À trop voir dans Irving l’un des fondateurs – ou des précurseurs – du fantastique, on oublie peut-être ses talents et sa vocation de parodiste, cette parenté avec Swift, Sterne et Rabelais qu’avaient immédiatement relevée ses contemporains. Il y a un fin mot à l’histoire, qu’atteste la « citrouille éclatée » retrouvée sur les lieux de la cavalcade : le Don Quichotte du Connecticut a bel et bien été victime d’une farce de son rival, et la tête sanguinolente qu’il a cru recevoir n’est rien d’autre qu’une cucurbitacée digne des frasques d’Halloween (73).
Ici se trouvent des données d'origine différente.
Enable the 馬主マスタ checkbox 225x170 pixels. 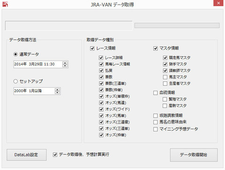coord(165,77)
Ce « traitement burlesque du récit de terreur (74) » permet de conjurer, pour le lecteur rationnel du Nouveau Monde auquel Irving s’adresse, les vieilles superstitions européennes (75) auquel l’auteur emprunte la matière de son récit (76). Une Déclaration d’Indépendance culturelle, en quelque sorte, du temps où l’exception était de l’autre côté de l’Atlantique…


JÉRÔME VÉRAIN

Vie de Washington Irving

1783. Naissance de l’auteur (3 avril) à New York. Son père, William Irving, Écossais immigré en 1763, est quincaillier ; sa mère, Sarah Sanders, est anglaise. Il est le cadet de onze enfants. C’est l’année du Traité de Versailles, qui consacre l’indépendance des États-Unis, et l’enfant reçoit à titre de prénom le patronyme du libérateur de la patrie.

1799. Washington Irving entame des études de droit.
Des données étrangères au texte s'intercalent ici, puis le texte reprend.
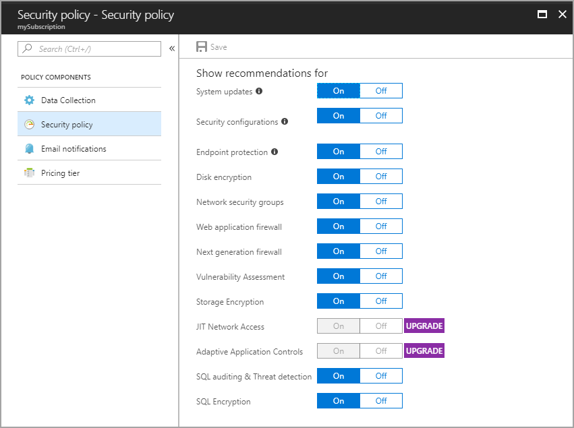Viewport: 574px width, 428px height.
Task: Click the System updates info icon
Action: 259,91
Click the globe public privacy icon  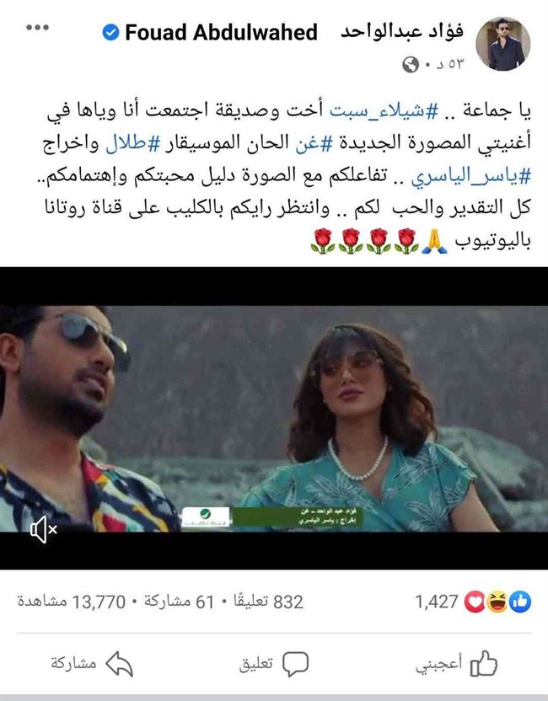point(411,64)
1802. Il entre dans l’étude de Josiah Ogden Hoffman. Premières excursions dans la vallée de l’Hudson. Publication de quelques articles satiriques, sous le pseudonyme de Jonathan Oldstyle ; collaboration au Morning Chronicle, dirigé par son frère Peter, et au Philadelfia Literary Magazine de Charles Brockden Brown, auteur de quelques romans inspirés du « gothique » anglais.

1804-1806. Washington Irving visite la France, l’Italie, la Suisse, les Pays-Bas, l’Angleterre. À son retour, il obtient son diplôme d’avocat. Il collabore, cette fois sous le pseudonyme de Launcelot Langstaff, à la revue satirique Salmagundi.

1809. Mort de sa fiancée, Matilda Hoffmann, la fille de son patron. Irving ne s’en consolera jamais, et restera célibataire toute sa vie.